---------- Data supplied ----------

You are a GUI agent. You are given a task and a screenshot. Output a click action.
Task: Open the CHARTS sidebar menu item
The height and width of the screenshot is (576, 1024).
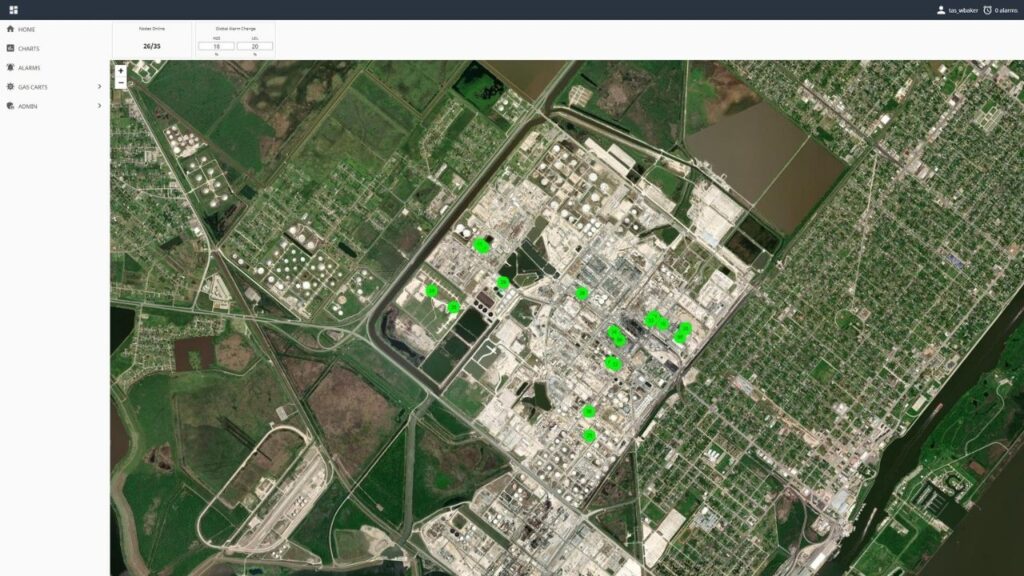30,48
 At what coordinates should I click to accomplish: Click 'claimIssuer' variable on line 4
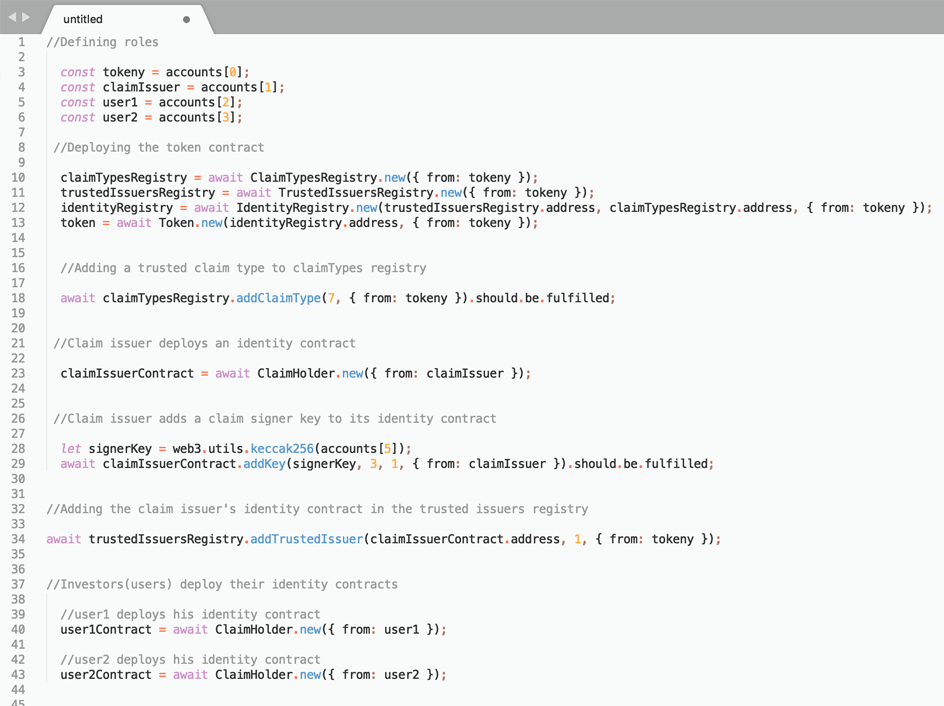(141, 87)
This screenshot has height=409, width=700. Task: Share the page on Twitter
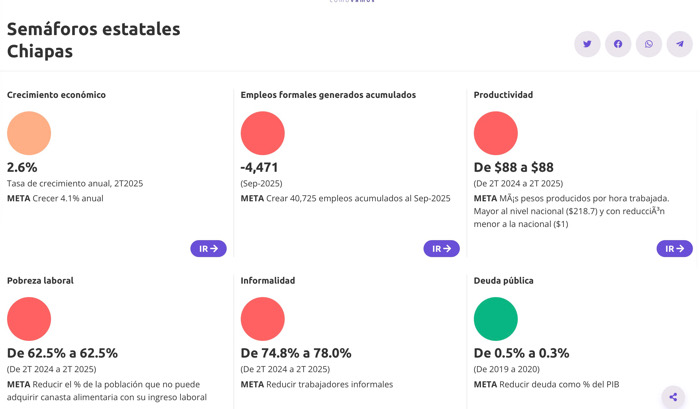coord(587,44)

----------

## Instructions to follow
The whole listing is to be duplicated verbatim, apart from its images.

## Solution
You are a GUI agent. You are given a task and a screenshot. Output a click action.
Task: Open the CHARTS sidebar menu item
The height and width of the screenshot is (576, 1024).
30,48
 At what coordinates should I click to accomplish: Click 'claimIssuer' variable on line 4
(141, 87)
This screenshot has height=409, width=700. Task: Share the page on Twitter
coord(587,44)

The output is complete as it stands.